Les dernières élections des représentants du personnel  vont profondément rebattre les cartes du dialogue social au sein de la SNCF. La CGT reste, de loin, le premier syndicat de l'entreprise, avec 37,37% des suffrages, un chiffre en recul cependant de près de 2 points. Mais surtout ces élections voient l'émergence d'un pôle réformiste. Les deux syndicats qui progressent le plus sont en effet l'Unsa qui obtient 21,46% des voix (+3,41 points), confortant sa place de deuxième syndicat du groupe, et la CFDT avec 13,76% (+2,17 points).

Ces deux syndicats vont désormais avoir la possiblilité de s'allier pour signer des accords d'entreprise. Les nouvelles règles sur la représentativité syndicale, en vigueur depuis le 1er janvier 2009, stipulent en effet qu'un accord, pour être valable, doit recueillir la signature de syndicats représentant au moins 30% des salariés de l'entreprise. Depuis les dernières élections, en 2009, seule la CGT avait cette capacité. Avec près de 35% de voix cumulées, le couple Unsa-CFDT pourra désormais faire entendre une voix commune - s'ils arrivent à s'entendre - dans les grandes négociations, et faire contrepoids à la CGT.

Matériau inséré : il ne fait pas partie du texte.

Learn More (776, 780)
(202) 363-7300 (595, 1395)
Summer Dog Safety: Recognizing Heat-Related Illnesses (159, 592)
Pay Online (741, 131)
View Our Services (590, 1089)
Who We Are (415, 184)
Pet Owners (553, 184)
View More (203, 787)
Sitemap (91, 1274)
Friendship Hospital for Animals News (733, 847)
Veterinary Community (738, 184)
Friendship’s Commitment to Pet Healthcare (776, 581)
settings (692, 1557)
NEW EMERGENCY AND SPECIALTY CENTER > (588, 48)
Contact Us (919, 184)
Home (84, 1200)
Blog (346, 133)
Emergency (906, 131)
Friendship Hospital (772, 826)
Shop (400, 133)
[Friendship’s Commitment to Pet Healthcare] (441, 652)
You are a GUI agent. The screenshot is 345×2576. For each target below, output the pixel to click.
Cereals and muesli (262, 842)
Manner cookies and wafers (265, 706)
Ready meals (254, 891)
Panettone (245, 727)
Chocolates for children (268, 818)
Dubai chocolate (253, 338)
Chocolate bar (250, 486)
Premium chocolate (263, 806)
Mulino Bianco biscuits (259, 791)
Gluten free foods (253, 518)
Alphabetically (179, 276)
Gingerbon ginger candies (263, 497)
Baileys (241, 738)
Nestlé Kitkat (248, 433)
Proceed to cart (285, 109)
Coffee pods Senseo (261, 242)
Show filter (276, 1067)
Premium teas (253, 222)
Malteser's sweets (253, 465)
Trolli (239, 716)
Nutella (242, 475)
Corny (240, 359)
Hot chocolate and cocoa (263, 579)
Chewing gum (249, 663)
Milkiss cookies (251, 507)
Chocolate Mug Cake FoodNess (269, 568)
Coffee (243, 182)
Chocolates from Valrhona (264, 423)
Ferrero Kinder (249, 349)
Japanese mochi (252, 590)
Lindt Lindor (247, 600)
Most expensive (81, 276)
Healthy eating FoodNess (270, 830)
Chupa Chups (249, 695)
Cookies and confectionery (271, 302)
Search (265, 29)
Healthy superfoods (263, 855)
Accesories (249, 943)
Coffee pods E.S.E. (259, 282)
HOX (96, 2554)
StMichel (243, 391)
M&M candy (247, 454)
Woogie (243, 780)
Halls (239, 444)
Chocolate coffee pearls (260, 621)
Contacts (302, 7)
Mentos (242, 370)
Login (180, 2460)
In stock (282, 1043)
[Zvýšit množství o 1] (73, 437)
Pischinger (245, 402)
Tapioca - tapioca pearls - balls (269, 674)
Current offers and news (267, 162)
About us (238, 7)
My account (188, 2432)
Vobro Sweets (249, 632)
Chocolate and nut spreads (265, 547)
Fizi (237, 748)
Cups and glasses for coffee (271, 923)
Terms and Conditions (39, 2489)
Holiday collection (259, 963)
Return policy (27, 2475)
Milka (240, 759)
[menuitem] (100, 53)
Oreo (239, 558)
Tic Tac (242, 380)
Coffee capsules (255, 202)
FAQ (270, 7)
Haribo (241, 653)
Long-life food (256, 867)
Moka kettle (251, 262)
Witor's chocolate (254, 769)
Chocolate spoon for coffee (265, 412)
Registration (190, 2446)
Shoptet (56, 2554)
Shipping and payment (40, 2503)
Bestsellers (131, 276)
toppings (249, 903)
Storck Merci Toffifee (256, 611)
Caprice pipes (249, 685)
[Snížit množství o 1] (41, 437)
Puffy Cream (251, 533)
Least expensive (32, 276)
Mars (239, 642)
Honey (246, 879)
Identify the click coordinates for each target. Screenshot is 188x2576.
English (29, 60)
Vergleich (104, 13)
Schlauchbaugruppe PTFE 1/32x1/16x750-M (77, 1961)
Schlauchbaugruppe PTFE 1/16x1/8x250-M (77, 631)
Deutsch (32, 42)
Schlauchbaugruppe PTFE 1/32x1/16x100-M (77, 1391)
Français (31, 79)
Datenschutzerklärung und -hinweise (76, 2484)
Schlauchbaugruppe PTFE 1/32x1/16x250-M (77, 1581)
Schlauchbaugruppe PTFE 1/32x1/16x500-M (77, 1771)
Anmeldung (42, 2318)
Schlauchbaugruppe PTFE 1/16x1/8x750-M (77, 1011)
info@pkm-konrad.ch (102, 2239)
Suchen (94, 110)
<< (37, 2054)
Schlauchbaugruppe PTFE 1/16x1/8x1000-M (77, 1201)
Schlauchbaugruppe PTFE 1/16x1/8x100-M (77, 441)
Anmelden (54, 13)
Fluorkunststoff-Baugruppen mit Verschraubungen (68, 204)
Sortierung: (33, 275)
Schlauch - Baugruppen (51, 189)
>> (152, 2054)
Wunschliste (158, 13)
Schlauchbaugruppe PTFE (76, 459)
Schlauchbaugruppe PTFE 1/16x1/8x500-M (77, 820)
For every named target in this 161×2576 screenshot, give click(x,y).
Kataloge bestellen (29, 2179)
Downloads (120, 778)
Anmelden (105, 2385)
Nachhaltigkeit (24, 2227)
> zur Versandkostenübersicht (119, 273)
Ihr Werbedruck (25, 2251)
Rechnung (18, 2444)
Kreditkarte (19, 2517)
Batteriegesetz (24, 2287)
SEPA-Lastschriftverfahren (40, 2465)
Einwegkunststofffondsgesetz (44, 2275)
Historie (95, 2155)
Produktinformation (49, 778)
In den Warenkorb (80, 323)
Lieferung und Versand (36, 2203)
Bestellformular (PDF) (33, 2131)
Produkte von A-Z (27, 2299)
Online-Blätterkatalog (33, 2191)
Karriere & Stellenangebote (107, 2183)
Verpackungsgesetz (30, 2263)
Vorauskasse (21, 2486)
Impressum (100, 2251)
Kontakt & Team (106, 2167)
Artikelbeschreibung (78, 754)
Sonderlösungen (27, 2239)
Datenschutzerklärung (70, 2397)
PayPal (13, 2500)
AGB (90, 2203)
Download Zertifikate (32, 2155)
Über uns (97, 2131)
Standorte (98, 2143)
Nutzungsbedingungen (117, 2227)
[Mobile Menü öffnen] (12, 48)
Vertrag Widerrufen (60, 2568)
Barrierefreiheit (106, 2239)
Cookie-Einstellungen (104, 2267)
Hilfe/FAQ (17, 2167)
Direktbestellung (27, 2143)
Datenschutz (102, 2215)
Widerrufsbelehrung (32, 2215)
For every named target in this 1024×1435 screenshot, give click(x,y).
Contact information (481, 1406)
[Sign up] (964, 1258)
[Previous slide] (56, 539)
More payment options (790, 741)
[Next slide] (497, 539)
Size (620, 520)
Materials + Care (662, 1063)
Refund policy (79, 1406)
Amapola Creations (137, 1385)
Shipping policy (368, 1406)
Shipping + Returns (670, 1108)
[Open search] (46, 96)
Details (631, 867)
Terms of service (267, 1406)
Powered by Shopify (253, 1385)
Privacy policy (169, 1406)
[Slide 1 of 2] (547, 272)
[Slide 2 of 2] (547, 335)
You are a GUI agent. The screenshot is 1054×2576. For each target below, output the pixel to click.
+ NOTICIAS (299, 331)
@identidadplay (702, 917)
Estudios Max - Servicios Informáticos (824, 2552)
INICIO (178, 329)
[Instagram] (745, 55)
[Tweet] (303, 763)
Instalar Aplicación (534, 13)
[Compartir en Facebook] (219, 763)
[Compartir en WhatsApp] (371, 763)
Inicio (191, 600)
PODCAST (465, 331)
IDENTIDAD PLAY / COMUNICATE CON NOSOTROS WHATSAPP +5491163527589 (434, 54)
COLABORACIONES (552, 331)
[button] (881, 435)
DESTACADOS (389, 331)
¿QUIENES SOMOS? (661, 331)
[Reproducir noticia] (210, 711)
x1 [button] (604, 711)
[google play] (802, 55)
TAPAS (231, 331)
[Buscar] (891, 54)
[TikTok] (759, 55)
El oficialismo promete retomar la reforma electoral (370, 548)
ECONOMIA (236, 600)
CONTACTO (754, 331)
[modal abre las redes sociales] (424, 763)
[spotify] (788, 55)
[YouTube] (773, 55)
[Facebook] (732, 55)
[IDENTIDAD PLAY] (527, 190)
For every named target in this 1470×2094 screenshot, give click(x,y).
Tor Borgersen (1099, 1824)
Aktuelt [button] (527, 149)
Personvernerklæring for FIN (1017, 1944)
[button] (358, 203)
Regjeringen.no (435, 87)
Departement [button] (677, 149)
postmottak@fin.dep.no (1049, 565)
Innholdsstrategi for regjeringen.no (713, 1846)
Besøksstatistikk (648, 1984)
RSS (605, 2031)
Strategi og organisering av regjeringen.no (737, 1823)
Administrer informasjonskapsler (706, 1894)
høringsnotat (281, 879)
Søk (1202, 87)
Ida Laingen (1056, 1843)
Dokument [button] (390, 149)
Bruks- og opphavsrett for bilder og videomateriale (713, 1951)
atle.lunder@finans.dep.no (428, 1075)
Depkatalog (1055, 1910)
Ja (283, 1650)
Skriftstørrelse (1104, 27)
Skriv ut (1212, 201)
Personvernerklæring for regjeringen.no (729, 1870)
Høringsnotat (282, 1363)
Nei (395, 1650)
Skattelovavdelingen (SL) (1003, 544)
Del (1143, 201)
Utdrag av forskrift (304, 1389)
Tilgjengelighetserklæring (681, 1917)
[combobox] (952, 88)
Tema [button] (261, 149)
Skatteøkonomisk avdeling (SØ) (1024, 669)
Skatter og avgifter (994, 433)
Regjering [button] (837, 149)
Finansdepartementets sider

Or dans le cadre de l'ouverture prochaine à la cocnurrence du trafic voyageurs, voulue par Bruxelles, les grands sujets ne manqueront pas. A commencer par la mise au point d'une réglementation unique, une revendication forte de la SNCF, entre salariés du public et du privé.

Un autre indicateur reflète la poussée du sentiment réformiste au sein de la SNCF, après deux grèves dures en 2010 sans grand résultat. L'effritement de la CGT ne profite pas à Sud-rail, troisième syndicat du groupe, qui perd 0,3 point de pourcentage des suffrages et obtient 17,38% des voix.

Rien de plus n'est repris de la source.